Expressing the filter is straightforward:

List<Car> comboAndOr = cars.stream()              
  .filter(pCombo)              
  .collect(Collectors.toList());

You can find all these examples in the bundled code.

Streaming custom code to map – Functional style programming – extending API

179. Streaming custom code to map

Let’s assume that we have the following legacy class:

public class Post {
  
  private final int id;
  private final String title;
  private final String tags;
  public Post(int id, String title, String tags) {
    this.id = id;
    this.title = title;
    this.tags = tags;
  }
  …
  public static List<String> allTags(Post post) {
      
    return Arrays.asList(post.getTags().split(“#”));
  }
}

So, we have a class that shapes some blog posts.
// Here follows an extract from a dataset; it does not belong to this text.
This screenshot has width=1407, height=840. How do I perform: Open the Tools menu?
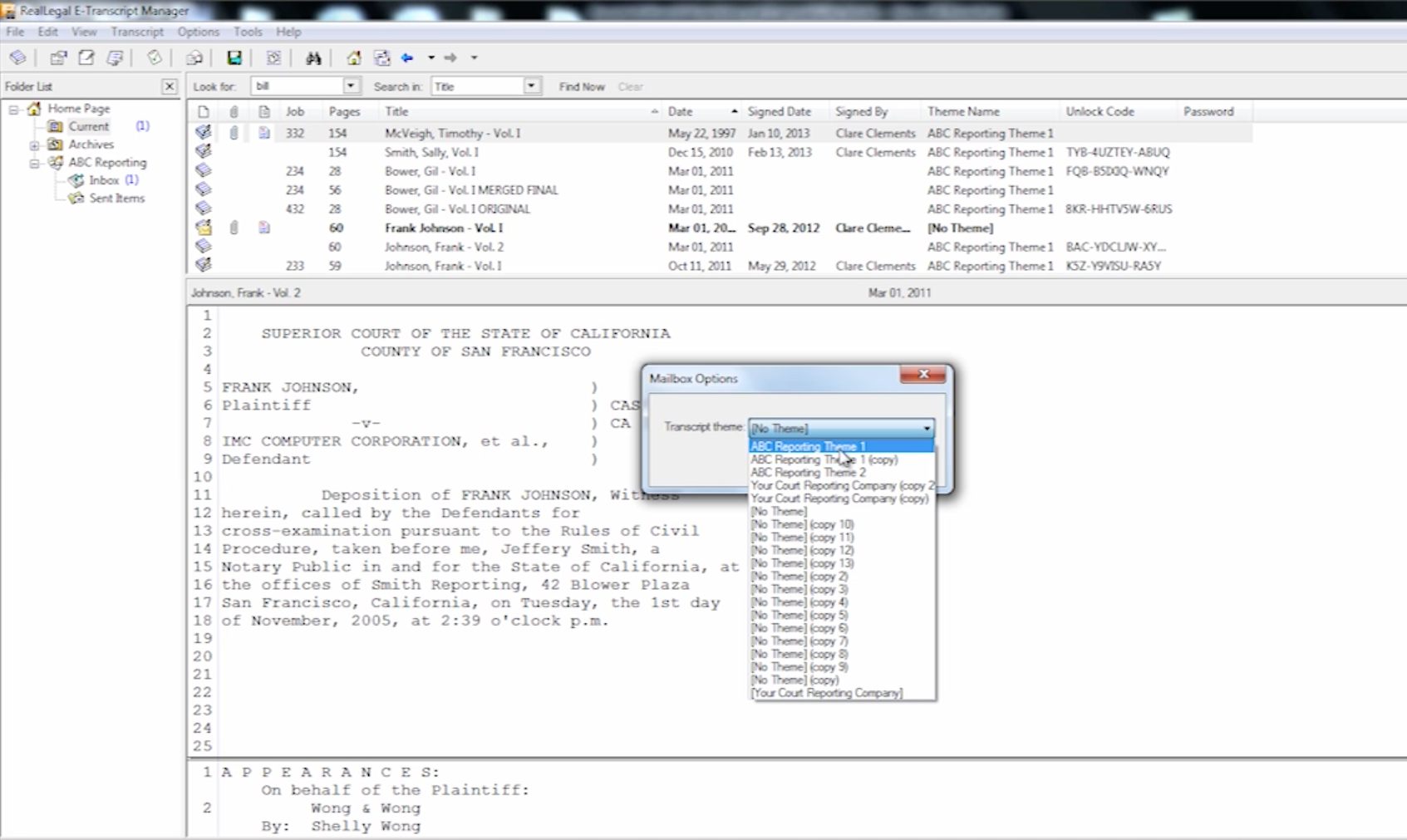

Each post has several properties including its tags. The tags of each post are actually represented as a string of tags separated by hashtag (#). Whenever we need the list of tags for a given post, we can call the allTags() helper. For instance, here is a list of posts and their tags:

List<Post> posts = List.of(
  new Post(1, “Running jOOQ”, “#database #sql #rdbms”),
  new Post(2, “I/O files in Java”, “#io #storage #rdbms”),
  new Post(3, “Hibernate Course”, “#jpa #database #rdbms”),
  new Post(4, “Hooking Java Sockets”, “#io #network”),
  new Post(5, “Analysing JDBC transactions”, “#jdbc #rdbms”)
);

Our goal is to extract from this list a Map<String, List<Integer>> containing for each tag (key) the list of posts (value). For instance, for tag #database, we have articles 1 and 3, for tag #rdbms, we have articles 1, 2, 3, and 5, and so on.Accomplishing this task in functional programming can be done via flatMap() and groupingBy(). Both of these have been covered in detail in Java Coding Problems, First Edition. In a nutshell, flatMap() is useful to flatten a nested Stream<Stream<R>> model, while groupingBy() is a collector useful to group data in a map by some logic/property.We need flatMap() because we have the List<Post> that, for each Post, nests via allTags() a List<String> (so, if we simply call stream() then we get back a Stream<Stream<R>>). After flattening, we wrap each tag in Map.Entry<String, Integer>. Finally, we group these entries by tags into a Map as follows:

Map<String, List<Integer>> result = posts.stream()
  .flatMap(post -> Post.allTags(post).stream()
  .map(t -> entry(t, post.getId())))
  .collect(groupingBy(Entry::getKey,
              mapping(Entry::getValue, toList())));

But, based on the previous problem, we know that starting with JDK 16, we can use mapMulti(). So, we can re-write the previous snippet as follows:

Map<String, List<Integer>> resultMulti = posts.stream()
  .<Map.Entry<String, Integer>>mapMulti((post, consumer) -> {
      for (String tag : Post.allTags(post)) {
             consumer.accept(entry(tag, post.getId()));
      }
  })
  .collect(groupingBy(Entry::getKey,
              mapping(Entry::getValue, toList())));

This time, we saved the map() intermediate operation and intermediate streams.